Leah Aharoni, co-founder of Women For the Wall, explained, “WOW’s Chairperson, Anat Hoffman, has said that even the Wall itself has no special sanctity to her, but is simply a place of opportunity. Today they have taken it a step further, expressing disdain for sacred Jewish objects, the police, and Israeli civil law in one fell swoop.”
Bringing a private Sefer Torah into the Kotel Plaza is against police regulations, in order to prevent theft of the Torah scrolls provided to the public at the site. Another group hoping to bring a family Torah scroll to a Bar Mitzvah was also denied entry that morning; they, however, did not attempt to circumvent regulation or provoke arrest by bringing the Torah in a bag without proper respect.
Observers noted that Women of the Wall may be striving for renewed attention, as Women For the Wall have both shown that the majority of Israeli women stand against WOW, and have halted raucous counter-demonstrations by young men. On Rosh Chodesh a single disturbed man blowing bubbles was the worst counter-reaction to the WOW presence.

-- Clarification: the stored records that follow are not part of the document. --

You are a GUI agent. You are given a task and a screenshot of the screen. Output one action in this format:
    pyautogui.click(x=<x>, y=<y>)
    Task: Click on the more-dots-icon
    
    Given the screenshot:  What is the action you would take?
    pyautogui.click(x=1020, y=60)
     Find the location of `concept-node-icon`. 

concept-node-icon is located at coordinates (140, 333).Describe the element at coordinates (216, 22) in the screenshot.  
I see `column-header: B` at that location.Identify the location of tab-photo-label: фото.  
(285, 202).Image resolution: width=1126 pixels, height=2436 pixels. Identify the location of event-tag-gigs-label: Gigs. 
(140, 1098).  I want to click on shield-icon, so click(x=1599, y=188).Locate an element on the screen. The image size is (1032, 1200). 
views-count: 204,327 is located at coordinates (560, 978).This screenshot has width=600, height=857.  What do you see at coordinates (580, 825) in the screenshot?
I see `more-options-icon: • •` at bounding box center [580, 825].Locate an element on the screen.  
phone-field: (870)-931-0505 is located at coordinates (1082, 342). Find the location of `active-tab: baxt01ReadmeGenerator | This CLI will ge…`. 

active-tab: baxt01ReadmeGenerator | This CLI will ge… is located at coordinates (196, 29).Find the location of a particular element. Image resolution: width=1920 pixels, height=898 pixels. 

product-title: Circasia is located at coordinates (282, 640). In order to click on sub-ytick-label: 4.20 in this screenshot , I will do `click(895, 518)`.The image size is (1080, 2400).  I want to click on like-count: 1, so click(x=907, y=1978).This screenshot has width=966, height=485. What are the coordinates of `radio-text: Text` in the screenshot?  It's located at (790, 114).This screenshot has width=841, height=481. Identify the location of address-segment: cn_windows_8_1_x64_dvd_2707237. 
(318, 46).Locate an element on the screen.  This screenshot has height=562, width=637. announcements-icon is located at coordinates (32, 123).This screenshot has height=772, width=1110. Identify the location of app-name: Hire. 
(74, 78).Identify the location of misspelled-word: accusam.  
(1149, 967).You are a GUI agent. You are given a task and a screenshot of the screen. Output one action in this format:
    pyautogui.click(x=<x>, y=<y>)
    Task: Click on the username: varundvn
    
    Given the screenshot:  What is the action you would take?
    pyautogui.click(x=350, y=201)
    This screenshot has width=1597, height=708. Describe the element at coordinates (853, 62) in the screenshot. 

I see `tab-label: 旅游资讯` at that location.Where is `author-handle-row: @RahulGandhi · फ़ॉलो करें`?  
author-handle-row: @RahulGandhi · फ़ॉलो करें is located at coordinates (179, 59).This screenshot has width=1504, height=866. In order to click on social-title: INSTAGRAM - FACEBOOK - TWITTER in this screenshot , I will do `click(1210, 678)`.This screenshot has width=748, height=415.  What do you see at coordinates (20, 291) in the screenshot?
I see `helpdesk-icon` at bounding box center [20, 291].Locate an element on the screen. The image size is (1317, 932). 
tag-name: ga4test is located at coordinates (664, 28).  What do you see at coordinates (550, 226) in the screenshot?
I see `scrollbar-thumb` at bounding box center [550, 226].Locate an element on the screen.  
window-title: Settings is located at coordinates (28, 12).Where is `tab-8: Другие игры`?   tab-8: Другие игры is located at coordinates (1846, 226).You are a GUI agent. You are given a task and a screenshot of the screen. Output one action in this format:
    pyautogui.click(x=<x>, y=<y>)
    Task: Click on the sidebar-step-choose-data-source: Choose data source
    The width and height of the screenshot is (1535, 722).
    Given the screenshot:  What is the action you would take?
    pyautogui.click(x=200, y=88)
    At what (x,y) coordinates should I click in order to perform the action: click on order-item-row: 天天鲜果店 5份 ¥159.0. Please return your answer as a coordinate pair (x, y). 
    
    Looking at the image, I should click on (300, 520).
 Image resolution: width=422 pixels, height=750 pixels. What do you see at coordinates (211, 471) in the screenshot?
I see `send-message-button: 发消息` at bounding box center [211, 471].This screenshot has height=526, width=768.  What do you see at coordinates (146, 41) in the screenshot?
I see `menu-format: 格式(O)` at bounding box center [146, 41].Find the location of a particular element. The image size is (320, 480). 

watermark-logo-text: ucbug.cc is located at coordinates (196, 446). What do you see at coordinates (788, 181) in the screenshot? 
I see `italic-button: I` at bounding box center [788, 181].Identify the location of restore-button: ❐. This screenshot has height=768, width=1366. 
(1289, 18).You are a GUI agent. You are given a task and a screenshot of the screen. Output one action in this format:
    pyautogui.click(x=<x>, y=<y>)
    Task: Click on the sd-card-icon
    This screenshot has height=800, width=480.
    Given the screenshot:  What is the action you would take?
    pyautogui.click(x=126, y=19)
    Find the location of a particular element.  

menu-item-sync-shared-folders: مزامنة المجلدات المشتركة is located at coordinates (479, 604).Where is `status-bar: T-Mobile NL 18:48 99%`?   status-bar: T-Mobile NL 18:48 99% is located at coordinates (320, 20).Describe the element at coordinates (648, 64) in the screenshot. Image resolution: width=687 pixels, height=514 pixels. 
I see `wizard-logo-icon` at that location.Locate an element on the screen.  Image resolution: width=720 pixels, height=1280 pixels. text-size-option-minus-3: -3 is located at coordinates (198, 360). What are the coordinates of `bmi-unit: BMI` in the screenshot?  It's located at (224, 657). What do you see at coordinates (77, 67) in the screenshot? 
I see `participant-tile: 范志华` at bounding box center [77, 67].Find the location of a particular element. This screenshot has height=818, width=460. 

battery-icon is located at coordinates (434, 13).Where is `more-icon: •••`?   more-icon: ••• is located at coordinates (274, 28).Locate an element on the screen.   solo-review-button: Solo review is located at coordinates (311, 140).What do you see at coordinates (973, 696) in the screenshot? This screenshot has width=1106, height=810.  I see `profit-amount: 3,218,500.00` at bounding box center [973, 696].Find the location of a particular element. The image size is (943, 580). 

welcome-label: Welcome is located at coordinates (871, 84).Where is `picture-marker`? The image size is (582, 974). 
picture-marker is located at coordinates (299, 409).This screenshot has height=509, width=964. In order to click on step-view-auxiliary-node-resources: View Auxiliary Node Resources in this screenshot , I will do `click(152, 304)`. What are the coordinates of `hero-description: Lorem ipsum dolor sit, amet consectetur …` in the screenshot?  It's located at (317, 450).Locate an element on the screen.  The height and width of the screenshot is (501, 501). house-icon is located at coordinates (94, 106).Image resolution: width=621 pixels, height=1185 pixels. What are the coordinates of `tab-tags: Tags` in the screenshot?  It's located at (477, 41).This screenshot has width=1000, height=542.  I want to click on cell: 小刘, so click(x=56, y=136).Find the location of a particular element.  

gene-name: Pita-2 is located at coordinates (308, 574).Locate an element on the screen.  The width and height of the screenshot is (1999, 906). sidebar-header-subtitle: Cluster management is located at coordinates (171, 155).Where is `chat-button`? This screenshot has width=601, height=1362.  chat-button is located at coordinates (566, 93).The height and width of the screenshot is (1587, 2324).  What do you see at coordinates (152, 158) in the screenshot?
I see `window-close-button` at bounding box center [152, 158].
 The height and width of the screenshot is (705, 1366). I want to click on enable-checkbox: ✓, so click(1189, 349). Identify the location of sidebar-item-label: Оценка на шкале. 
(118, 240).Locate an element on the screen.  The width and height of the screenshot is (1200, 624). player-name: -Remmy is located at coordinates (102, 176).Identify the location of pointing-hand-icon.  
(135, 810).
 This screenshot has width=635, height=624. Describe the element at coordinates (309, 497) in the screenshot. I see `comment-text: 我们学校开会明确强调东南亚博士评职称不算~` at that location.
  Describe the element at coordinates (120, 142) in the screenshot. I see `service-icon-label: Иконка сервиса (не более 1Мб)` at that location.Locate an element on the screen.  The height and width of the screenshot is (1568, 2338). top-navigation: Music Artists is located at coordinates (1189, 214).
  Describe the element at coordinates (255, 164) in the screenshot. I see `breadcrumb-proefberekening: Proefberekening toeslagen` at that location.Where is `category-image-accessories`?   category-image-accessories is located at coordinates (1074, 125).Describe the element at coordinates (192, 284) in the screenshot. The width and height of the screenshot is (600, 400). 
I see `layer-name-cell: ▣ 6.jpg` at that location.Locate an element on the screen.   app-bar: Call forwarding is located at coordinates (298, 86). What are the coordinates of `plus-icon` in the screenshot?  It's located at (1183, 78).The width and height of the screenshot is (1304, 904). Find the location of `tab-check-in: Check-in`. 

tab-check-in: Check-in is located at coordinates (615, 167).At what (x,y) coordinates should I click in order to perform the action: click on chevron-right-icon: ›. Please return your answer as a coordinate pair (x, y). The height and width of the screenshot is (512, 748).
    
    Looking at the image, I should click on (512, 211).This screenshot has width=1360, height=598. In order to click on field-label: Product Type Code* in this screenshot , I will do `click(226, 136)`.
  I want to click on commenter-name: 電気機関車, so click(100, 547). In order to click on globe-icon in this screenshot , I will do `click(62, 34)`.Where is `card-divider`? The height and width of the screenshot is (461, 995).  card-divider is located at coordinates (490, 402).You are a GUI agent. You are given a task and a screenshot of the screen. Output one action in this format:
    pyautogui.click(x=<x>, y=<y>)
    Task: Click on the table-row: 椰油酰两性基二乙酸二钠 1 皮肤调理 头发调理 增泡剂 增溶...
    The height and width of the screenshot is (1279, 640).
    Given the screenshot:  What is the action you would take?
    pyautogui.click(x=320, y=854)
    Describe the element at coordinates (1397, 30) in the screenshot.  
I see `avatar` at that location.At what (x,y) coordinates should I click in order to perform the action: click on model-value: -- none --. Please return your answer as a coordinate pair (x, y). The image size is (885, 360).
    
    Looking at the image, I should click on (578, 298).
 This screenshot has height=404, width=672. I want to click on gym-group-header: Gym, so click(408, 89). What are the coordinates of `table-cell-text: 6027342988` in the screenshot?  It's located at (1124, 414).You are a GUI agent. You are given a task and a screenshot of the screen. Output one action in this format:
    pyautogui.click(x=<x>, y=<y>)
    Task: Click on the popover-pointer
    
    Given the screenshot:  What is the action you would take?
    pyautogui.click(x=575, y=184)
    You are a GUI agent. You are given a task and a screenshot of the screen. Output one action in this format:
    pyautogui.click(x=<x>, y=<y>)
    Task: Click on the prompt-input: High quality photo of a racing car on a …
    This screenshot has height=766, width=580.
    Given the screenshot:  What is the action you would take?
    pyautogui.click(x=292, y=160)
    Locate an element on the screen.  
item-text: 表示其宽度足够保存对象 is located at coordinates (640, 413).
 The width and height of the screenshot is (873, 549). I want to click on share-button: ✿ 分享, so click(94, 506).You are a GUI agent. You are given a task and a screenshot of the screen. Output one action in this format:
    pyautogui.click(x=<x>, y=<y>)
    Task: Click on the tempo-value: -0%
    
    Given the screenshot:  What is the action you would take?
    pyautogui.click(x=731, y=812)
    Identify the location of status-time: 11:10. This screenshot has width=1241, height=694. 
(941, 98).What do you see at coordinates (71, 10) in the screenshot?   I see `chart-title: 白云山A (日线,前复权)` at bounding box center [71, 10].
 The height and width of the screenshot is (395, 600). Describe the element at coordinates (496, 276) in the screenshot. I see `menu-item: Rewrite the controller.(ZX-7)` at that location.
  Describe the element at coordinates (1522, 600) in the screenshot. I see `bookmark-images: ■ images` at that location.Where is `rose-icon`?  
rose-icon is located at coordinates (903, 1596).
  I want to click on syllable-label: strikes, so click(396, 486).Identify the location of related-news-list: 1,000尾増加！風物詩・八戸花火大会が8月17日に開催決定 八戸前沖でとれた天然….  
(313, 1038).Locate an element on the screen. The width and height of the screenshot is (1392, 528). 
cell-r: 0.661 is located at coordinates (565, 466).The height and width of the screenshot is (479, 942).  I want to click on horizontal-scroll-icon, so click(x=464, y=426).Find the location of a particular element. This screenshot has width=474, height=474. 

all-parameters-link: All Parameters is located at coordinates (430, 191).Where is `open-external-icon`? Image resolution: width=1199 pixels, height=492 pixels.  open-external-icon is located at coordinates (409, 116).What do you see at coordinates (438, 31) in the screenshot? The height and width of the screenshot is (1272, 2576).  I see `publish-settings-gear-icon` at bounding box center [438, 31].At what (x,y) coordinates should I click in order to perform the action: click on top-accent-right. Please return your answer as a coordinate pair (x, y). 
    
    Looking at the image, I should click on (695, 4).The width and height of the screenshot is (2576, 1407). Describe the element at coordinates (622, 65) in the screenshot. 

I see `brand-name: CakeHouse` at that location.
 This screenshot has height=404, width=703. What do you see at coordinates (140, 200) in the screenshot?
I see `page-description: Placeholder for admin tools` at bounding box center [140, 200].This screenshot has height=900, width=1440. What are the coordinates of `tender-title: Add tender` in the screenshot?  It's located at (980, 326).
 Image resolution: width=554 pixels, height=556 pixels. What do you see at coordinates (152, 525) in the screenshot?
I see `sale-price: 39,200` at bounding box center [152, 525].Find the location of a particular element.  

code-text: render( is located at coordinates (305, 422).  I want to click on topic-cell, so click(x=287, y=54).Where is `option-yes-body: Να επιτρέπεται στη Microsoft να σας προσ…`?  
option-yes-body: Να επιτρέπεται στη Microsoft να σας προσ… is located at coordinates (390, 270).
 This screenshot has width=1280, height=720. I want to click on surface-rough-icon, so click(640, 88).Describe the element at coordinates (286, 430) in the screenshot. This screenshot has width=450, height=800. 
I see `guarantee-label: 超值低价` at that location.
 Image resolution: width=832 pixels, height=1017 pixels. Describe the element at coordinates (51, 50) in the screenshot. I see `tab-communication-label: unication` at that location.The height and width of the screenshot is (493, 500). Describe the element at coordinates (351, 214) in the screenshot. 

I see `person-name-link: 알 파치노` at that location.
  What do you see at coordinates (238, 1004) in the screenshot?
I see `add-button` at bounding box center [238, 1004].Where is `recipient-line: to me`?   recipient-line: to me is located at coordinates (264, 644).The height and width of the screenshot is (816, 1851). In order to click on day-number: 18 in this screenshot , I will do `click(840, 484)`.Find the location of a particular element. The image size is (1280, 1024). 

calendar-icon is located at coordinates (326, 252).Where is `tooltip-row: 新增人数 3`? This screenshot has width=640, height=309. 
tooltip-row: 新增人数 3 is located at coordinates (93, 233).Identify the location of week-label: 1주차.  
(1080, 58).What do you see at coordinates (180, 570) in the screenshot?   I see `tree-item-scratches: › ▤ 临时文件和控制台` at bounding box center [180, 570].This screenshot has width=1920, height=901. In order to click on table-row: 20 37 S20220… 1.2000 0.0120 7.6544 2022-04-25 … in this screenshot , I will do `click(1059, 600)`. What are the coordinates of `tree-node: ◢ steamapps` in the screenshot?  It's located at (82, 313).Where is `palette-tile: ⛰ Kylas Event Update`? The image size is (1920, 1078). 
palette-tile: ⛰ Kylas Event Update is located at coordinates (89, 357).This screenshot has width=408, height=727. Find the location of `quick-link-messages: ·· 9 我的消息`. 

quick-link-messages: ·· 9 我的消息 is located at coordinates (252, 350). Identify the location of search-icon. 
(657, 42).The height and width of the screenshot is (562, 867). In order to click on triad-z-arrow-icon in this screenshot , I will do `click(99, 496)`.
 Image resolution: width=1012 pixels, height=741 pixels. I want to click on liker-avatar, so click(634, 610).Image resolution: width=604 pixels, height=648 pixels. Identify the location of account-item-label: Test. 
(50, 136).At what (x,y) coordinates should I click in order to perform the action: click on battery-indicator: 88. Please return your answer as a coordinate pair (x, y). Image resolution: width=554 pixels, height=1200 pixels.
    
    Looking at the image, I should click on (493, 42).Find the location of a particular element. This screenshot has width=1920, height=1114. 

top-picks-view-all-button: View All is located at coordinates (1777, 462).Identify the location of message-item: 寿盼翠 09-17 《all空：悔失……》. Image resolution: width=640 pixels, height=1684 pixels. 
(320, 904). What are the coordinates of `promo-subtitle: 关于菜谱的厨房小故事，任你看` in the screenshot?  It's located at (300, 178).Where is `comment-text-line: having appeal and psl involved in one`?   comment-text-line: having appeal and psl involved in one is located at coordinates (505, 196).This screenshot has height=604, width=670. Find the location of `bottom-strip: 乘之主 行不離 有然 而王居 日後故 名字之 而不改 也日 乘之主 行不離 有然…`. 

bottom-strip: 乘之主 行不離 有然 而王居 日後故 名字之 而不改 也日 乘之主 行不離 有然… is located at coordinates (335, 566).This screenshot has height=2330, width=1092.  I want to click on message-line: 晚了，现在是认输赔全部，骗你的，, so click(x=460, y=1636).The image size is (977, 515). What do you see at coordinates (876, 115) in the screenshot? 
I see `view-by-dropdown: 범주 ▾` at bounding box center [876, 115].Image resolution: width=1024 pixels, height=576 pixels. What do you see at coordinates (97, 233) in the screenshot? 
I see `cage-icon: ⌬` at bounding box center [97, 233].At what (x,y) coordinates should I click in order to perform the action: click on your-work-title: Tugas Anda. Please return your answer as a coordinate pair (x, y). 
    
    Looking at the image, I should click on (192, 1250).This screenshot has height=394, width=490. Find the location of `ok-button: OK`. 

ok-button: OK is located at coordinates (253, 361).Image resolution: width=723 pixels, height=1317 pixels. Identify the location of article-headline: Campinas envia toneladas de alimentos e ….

Women For the Wall called upon WOW to respect those who value Jewish tradition as it has been done since the time of King Solomon. Peskin added, “WOW has refused to immediately avail themselves at the new Ezrat Yisrael plaza commissioned by Minister of Religious Services Naftali Bennett, or the many Torah scrolls available at that site. Instead it insists upon disturbing traditional practices at the site commissioned for traditional Jewish prayer, and all of us who wish to pray quietly in that fashion. Today besides their loud singing and general disturbance, they tried to provoke arrest while treating a Torah scroll like hand luggage. How can they claim to be fighting for the rights of women, when they trample the rights of so many more women to pray undisturbed?”
Women Of the Wall: Torah Banned from Entering the Western Wall
Two-hundred Women of the Wall prayed at the Kotel this past Rosh Chodesh, though they got off to a late start. The delay at the security entrance to the holy site occurred when the multi-denominational women’s prayer group requested to enter with their Torah scroll. The Torah is central in the prayer on Rosh Chodesh and it is also the focus of the Catch 22 entrapping women’s equal rights to free prayer at the Kotel. Rabbi Shmuel Rabinowitz and the Western Wall Heritage Foundation enforce a policy forbidding entrance to the Kotel with a Torah scroll, claiming that the Western Wall has 300 scrolls for “public use.” Women of the Wall have been repeatedly denied use of these public Torah scrolls, and therefor requested entrance with their own scrolls, only to be denied that as well. The result of these policies is a systematic discrimination of women, prohibiting equal rights to religious practice and free expression in the Western Wall as a public holy space.
When refused entrance and with no safe space to store the Torah, leaders of Women of the Wall stood vigil outside the Western Wall with the Torah while the group prayed in the women’s section.
Women of the Wall are currently involved in negotiations with the government, through Cabinet Secretary Avichai Mendelblit, over the creation of a third, fully integrated, equal prayer section at the Kotel, which will accommodate women’s prayers. Until the plans for this section have been fully implemented at the Western Wall, the group remains dedicated to their right to pray freely, including reading from the Torah scroll, in the women’s section.